January 03, 1991|TOM FURLONG | TIMES STAFF WRITER

Landmark Land Co., which owns some of Southern California's premier golf courses, said Wednesday that it has agreed to sell its prime real estate for as much as $937 million to private interests, including its senior management and investors from Japan.

If the sale goes through, it would mark yet another major Japanese investment in prime golf courses in the United States. Japanese investors already own the Riviera Country Club in Los Angeles and the famous Pebble Beach course on the Monterey Peninsula.

The proposed sale--the second of its kind tried in the past nine months--was greeted with deep skepticism by Wall Street investors, who sent Landmark Land's stock plunging. The firm's shares fell $1.125 a share to close at $7 on the American Stock Exchange.

A key part of the deal calls for the sale to be 60% financed by New Orleans-based Oak Tree Savings Bank, a money-losing financial institution owned by Carmel-based Landmark.

"This deal is another joke," said Tom Barton, a partner in the Dallas office of Feshbach Bros., an investment firm that specializes in betting stocks will go down in value, a practice known as selling short. "Sixty percent financed by Oak Tree? That's not a sale."

Landmark officials declined to elaborate on their announcement, which identified the latest buyers as a joint venture led by Tokyo-based Daiichi Real Estate that also included Landmark Chairman Gerald G. Barton.

A similar deal last April to sell Landmark's prime assets to Orange County developer Barry G. Hon for $967 million eventually collapsed after federal banking regulators objected to Oak Tree's key role in the financing. Oak Tree was to finance approximately 75% of that sale.

The sale announced Wednesday is a two-step deal that calls for Landmark to sell its best properties--which include the La Quinta, Mission Hills and PGA West golf courses in the Palm Springs area--for $739 million. A second phase includes options to sell another group of lower-profile properties for $198 million.

The sale must be approved by company shareholders as well as the Office of Thrift Supervision and other bank supervisory agencies. "There is no assurance . . . that the transaction will be consummated," Landmark said in a press release.

If the sale does go through, the new owners will be a consortium of foreign investors led by Daiichi Real Estate, a major real estate firm in Japan. Barton and two of his senior executives were also named as part of the investment group.

Though regulators declined comment on the latest sale attempt, one government official said that he personally was not impressed. "This does not seem to be much different than the Barry Hon deal," said the official, who asked not to be identified.

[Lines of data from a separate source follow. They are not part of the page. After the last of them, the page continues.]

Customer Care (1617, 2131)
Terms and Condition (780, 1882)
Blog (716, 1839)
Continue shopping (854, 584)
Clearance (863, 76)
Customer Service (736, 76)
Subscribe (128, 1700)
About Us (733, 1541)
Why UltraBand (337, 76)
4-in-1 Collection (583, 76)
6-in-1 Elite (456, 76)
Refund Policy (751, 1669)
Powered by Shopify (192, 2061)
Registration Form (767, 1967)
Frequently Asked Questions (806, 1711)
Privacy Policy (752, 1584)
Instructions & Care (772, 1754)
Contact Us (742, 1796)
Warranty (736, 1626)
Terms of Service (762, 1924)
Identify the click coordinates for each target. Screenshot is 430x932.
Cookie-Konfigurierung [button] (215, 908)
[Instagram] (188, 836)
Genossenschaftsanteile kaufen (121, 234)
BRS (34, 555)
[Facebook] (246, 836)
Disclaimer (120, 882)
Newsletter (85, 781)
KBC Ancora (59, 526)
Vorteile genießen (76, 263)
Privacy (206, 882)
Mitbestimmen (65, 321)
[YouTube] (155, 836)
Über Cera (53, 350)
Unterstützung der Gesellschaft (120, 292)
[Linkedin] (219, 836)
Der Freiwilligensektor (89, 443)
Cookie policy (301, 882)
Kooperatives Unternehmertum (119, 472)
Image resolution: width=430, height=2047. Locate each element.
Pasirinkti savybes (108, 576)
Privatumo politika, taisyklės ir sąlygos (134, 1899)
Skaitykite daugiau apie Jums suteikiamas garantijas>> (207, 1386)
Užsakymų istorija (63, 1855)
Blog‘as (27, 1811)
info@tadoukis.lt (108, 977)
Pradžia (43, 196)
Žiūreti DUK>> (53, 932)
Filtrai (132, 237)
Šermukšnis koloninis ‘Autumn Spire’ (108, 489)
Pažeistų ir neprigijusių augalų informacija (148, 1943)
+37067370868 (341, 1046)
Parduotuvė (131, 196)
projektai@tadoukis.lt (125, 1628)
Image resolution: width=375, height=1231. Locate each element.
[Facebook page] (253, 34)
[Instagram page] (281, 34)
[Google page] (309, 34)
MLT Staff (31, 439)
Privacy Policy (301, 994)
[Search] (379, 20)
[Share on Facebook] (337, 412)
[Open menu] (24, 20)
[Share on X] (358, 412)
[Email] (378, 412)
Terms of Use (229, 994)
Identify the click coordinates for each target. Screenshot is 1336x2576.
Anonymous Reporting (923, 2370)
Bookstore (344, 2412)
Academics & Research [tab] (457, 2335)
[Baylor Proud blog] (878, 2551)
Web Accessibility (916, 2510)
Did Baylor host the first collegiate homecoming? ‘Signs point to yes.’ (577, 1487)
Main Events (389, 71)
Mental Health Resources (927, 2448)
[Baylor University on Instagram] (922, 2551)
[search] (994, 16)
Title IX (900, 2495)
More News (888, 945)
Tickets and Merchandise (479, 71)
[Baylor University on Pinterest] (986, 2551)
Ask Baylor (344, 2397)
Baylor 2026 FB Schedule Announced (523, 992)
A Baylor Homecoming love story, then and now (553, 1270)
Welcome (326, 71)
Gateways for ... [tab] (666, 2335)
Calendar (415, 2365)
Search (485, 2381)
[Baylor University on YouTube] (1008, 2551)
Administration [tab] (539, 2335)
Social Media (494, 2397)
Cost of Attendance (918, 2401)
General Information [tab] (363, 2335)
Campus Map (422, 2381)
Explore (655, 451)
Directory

Some investment experts, however, believe that federal banking regulators may approve the sale this time around, simply because the terms may be the best that Oak Tree Savings, reeling from heavy losses, can obtain in a depressed real estate market.

"It may pass muster," said Kenneth D. Campbell, president of Audit Investments, an investment advisory firm in Montvale, N.J.

Oak Tree Savings ran into trouble in 1989 after Congress passed tough bailout legislation for the savings and loan industry. The law forced Oak Tree and other thrifts to sell their real estate developments to bolster their capital.

Earlier this week, Oak Tree said it was going to add $224 million to its reserves to handle problem assets. With Oak Tree Savings as its principal subsidiary, Landmark has lost $91 million in the first nine months of 1990.